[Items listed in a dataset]
==*==
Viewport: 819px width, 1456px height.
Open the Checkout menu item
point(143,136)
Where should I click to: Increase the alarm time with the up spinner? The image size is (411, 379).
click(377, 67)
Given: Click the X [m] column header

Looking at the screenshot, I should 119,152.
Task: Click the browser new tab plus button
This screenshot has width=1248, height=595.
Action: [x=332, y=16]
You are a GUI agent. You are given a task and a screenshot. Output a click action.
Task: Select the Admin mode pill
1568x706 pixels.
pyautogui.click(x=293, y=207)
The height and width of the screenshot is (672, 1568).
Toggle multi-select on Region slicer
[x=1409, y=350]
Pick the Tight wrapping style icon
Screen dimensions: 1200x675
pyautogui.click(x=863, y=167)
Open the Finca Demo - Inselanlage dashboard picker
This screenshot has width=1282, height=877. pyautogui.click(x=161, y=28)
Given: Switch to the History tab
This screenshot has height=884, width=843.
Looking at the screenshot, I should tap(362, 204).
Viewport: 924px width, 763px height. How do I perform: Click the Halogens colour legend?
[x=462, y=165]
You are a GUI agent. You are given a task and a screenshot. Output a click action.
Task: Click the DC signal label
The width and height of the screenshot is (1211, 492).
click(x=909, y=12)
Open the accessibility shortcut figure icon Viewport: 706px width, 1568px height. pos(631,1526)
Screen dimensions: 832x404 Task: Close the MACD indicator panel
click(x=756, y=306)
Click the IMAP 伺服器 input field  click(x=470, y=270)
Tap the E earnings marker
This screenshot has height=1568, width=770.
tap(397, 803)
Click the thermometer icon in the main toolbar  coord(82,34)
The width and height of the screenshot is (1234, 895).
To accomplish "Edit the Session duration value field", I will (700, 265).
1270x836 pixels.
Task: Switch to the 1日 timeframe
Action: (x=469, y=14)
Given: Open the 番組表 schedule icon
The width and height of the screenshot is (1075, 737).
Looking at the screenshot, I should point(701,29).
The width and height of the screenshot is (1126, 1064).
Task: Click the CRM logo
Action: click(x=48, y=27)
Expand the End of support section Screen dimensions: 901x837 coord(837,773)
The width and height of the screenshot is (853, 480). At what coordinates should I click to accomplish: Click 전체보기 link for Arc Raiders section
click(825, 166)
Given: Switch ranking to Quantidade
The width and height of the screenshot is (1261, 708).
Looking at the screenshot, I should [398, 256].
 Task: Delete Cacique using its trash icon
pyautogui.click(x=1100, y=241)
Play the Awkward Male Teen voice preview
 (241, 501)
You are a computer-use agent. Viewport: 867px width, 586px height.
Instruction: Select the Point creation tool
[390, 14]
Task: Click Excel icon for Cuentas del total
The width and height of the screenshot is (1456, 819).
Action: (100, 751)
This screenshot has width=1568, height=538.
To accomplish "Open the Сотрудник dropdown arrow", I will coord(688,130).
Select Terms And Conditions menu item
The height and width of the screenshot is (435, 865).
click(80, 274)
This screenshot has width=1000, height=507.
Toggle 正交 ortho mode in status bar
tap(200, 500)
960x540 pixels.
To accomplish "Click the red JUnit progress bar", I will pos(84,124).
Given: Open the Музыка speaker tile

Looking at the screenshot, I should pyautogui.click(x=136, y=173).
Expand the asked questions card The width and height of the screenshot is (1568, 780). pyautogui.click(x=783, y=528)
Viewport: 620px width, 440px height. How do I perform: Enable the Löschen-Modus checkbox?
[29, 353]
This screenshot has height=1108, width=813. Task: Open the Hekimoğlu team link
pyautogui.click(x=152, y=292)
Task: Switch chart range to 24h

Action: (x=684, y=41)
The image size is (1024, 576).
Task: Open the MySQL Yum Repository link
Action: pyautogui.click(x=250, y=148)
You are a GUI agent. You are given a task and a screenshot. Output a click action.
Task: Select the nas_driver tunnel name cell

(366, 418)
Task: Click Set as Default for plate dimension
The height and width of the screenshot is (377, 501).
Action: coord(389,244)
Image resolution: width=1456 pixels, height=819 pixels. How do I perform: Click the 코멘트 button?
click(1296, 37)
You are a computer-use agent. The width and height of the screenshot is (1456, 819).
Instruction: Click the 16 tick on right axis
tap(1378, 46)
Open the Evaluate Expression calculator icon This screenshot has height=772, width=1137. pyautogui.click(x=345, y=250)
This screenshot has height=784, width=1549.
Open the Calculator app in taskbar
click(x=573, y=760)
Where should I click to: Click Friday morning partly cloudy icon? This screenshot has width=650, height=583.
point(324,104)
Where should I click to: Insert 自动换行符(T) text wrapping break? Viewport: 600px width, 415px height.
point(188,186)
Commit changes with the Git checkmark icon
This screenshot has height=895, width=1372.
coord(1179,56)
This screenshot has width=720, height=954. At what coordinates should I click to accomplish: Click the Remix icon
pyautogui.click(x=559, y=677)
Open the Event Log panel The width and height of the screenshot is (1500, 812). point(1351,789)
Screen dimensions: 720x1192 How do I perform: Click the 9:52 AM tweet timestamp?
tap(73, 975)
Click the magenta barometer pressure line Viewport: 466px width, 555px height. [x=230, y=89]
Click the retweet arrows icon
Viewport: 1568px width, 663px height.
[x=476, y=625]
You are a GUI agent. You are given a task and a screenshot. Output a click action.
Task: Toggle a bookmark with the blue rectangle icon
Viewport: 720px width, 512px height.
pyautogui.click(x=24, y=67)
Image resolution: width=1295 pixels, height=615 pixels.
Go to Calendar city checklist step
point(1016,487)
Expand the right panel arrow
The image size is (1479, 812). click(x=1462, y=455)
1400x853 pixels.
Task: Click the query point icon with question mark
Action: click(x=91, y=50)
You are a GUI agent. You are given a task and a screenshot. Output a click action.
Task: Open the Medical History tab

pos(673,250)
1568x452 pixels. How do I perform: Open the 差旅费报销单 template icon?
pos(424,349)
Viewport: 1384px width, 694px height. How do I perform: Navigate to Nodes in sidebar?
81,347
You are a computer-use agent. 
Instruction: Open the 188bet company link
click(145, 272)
==*==
What is expected >> Write down every record shown above precisely.

Completed task >>
Viewport: 819px width, 1456px height.
Open the Checkout menu item
point(143,136)
Where should I click to: Increase the alarm time with the up spinner? The image size is (411, 379).
click(377, 67)
Given: Click the X [m] column header

Looking at the screenshot, I should 119,152.
Task: Click the browser new tab plus button
This screenshot has width=1248, height=595.
Action: [x=332, y=16]
You are a GUI agent. You are given a task and a screenshot. Output a click action.
Task: Select the Admin mode pill
1568x706 pixels.
pyautogui.click(x=293, y=207)
The height and width of the screenshot is (672, 1568).
Toggle multi-select on Region slicer
[x=1409, y=350]
Pick the Tight wrapping style icon
Screen dimensions: 1200x675
pyautogui.click(x=863, y=167)
Open the Finca Demo - Inselanlage dashboard picker
This screenshot has width=1282, height=877. pyautogui.click(x=161, y=28)
Given: Switch to the History tab
This screenshot has height=884, width=843.
Looking at the screenshot, I should tap(362, 204).
Viewport: 924px width, 763px height. How do I perform: Click the Halogens colour legend?
[x=462, y=165]
You are a GUI agent. You are given a task and a screenshot. Output a click action.
Task: Click the DC signal label
The width and height of the screenshot is (1211, 492).
click(x=909, y=12)
Open the accessibility shortcut figure icon Viewport: 706px width, 1568px height. pos(631,1526)
Screen dimensions: 832x404 Task: Close the MACD indicator panel
click(x=756, y=306)
Click the IMAP 伺服器 input field  click(x=470, y=270)
Tap the E earnings marker
This screenshot has height=1568, width=770.
tap(397, 803)
Click the thermometer icon in the main toolbar  coord(82,34)
The width and height of the screenshot is (1234, 895).
To accomplish "Edit the Session duration value field", I will (700, 265).
1270x836 pixels.
Task: Switch to the 1日 timeframe
Action: (x=469, y=14)
Given: Open the 番組表 schedule icon
The width and height of the screenshot is (1075, 737).
Looking at the screenshot, I should point(701,29).
The width and height of the screenshot is (1126, 1064).
Task: Click the CRM logo
Action: click(x=48, y=27)
Expand the End of support section Screen dimensions: 901x837 coord(837,773)
The width and height of the screenshot is (853, 480). At what coordinates should I click to accomplish: Click 전체보기 link for Arc Raiders section
click(825, 166)
Given: Switch ranking to Quantidade
The width and height of the screenshot is (1261, 708).
Looking at the screenshot, I should [398, 256].
 Task: Delete Cacique using its trash icon
pyautogui.click(x=1100, y=241)
Play the Awkward Male Teen voice preview
 (241, 501)
You are a computer-use agent. Viewport: 867px width, 586px height.
Instruction: Select the Point creation tool
[390, 14]
Task: Click Excel icon for Cuentas del total
The width and height of the screenshot is (1456, 819).
Action: (100, 751)
This screenshot has width=1568, height=538.
To accomplish "Open the Сотрудник dropdown arrow", I will coord(688,130).
Select Terms And Conditions menu item
The height and width of the screenshot is (435, 865).
click(80, 274)
This screenshot has width=1000, height=507.
Toggle 正交 ortho mode in status bar
tap(200, 500)
960x540 pixels.
To accomplish "Click the red JUnit progress bar", I will pos(84,124).
Given: Open the Музыка speaker tile

Looking at the screenshot, I should pyautogui.click(x=136, y=173).
Expand the asked questions card The width and height of the screenshot is (1568, 780). pyautogui.click(x=783, y=528)
Viewport: 620px width, 440px height. How do I perform: Enable the Löschen-Modus checkbox?
[29, 353]
This screenshot has height=1108, width=813. Task: Open the Hekimoğlu team link
pyautogui.click(x=152, y=292)
Task: Switch chart range to 24h

Action: (x=684, y=41)
The image size is (1024, 576).
Task: Open the MySQL Yum Repository link
Action: pyautogui.click(x=250, y=148)
You are a GUI agent. You are given a task and a screenshot. Output a click action.
Task: Select the nas_driver tunnel name cell

(366, 418)
Task: Click Set as Default for plate dimension
The height and width of the screenshot is (377, 501).
Action: coord(389,244)
Image resolution: width=1456 pixels, height=819 pixels. How do I perform: Click the 코멘트 button?
click(1296, 37)
You are a computer-use agent. The width and height of the screenshot is (1456, 819).
Instruction: Click the 16 tick on right axis
tap(1378, 46)
Open the Evaluate Expression calculator icon This screenshot has height=772, width=1137. pyautogui.click(x=345, y=250)
This screenshot has height=784, width=1549.
Open the Calculator app in taskbar
click(x=573, y=760)
Where should I click to: Click Friday morning partly cloudy icon? This screenshot has width=650, height=583.
point(324,104)
Where should I click to: Insert 自动换行符(T) text wrapping break? Viewport: 600px width, 415px height.
point(188,186)
Commit changes with the Git checkmark icon
This screenshot has height=895, width=1372.
coord(1179,56)
This screenshot has width=720, height=954. At what coordinates should I click to accomplish: Click the Remix icon
pyautogui.click(x=559, y=677)
Open the Event Log panel The width and height of the screenshot is (1500, 812). point(1351,789)
Screen dimensions: 720x1192 How do I perform: Click the 9:52 AM tweet timestamp?
tap(73, 975)
Click the magenta barometer pressure line Viewport: 466px width, 555px height. [x=230, y=89]
Click the retweet arrows icon
Viewport: 1568px width, 663px height.
[x=476, y=625]
You are a GUI agent. You are given a task and a screenshot. Output a click action.
Task: Toggle a bookmark with the blue rectangle icon
Viewport: 720px width, 512px height.
pyautogui.click(x=24, y=67)
Image resolution: width=1295 pixels, height=615 pixels.
Go to Calendar city checklist step
point(1016,487)
Expand the right panel arrow
The image size is (1479, 812). click(x=1462, y=455)
1400x853 pixels.
Task: Click the query point icon with question mark
Action: click(x=91, y=50)
You are a GUI agent. You are given a task and a screenshot. Output a click action.
Task: Open the Medical History tab

pos(673,250)
1568x452 pixels. How do I perform: Open the 差旅费报销单 template icon?
pos(424,349)
Viewport: 1384px width, 694px height. How do I perform: Navigate to Nodes in sidebar?
81,347
You are a computer-use agent. 
Instruction: Open the 188bet company link
click(145, 272)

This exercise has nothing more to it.